Hopefully, such innovation should simultaneously bring on board the concerns on “technical and allocative inefficiencies, high morbidity and mortality, too many health priorities, underutilization of health information and planning not sufficiently based on evidence.” In doing this, it should be possible to build synergistic health systems that recognize the importance of intervening simultaneously in all building blocks of governance, information, financing, service delivery, human resources, medicines and technologies and the people. Among the many interventions in Tanzania, three useful tools are worth mentioning, namely surveillance, district health service profiles and district health accounts.

Sentinel surveillance
Tanzania used Demographic Sentinel Surveillance (DSS) to gather data from household and community level and for monitoring health events. Using DSS, they identified the various causes of all mortality, identified most at-risk age groups plus fertility and migration rates. Furthermore, to aid deeper contextual understanding, the DSS also annually assessed health status and disease burdens as a reflection of the impact of various interventions.

More importantly and more specifically, they matched the mortalities observed to the place of death and determined that about 70% of deaths were occurring at home while about 22% occurred in health facilities.

Other data sourced included disease burdens and impact of interventions, access, use and impact of health services, health seeking behaviours for severe and fatal conditions, while continuously monitoring health reforms.

District Health Service Profiles
This prioritized the community disease burden that could be addressed through interventions. For example, they demonstrated using data that they had cost effective interventions available for 93% of the disease burden observed.

Further to this Tanzania focussed on which specific intervention- addressable shares existed thereby isolating- IMCI, Malaria, HIV/AIDS, Neonatal period, Immunization, tuberculosis treatment and essential drugs which collectively account for a significant proportion of total mortality burden observed.

IMCI- addressable causes like acute febrile illness, pneumonia, anaemia, malnutrition, diarrhoea and measles were for example noted to account for 30.2% of total burden. Another example was perinatal addressable conditions which accounted for 18.1% of disease burden under which specific attributable causes were still birth (44%), birth injury and/or asphyxia (28%) and prematurity and/or low birth weight (18%). Districts subsequently planned their healthcare services taking note of the seasonality of child deaths e.g. most of the children died between February and May. They also used the information on health seeking prior to death and place of death to strengthen outreach services.

District Health Accounts
This was used as a performance budgeting and expenditure mapping tool. Annual district health accounts were simplified to place emphasis on priorities, partners, and sources of funding, budget mapping and expenditure analyses.

Using this tool, it was demonstrated that IMCI- addressable causes of disease burden which accounted for 30.2% of the burden in Tanzania had only about 8% of the budget of the Dodoma District in 2002. Similar gaps were recorded in three other districts.

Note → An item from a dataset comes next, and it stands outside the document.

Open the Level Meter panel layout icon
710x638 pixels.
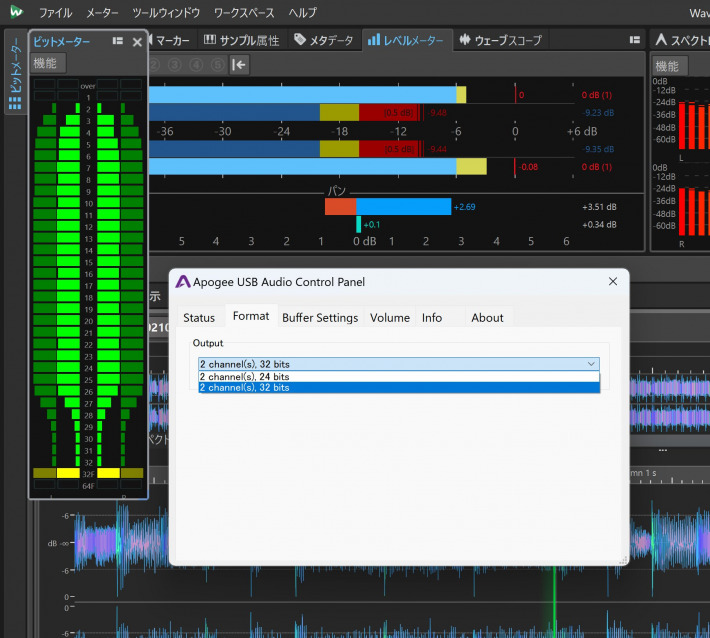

Subsequently, district budgets were aligned to the intervention addressable disease burden/priorities to ensure that the Malaria and IMCI etc got comparatively better funding as resources for health were increased.

The message is clear: support the system- increase public spending on health, decentralize control and boost local ownership, increase technical and allocative efficiency and hopefully better utilization of health services will result. With these done, the precious lives of African children should mean more than a morbid statistic as Tanzania so clearly shows.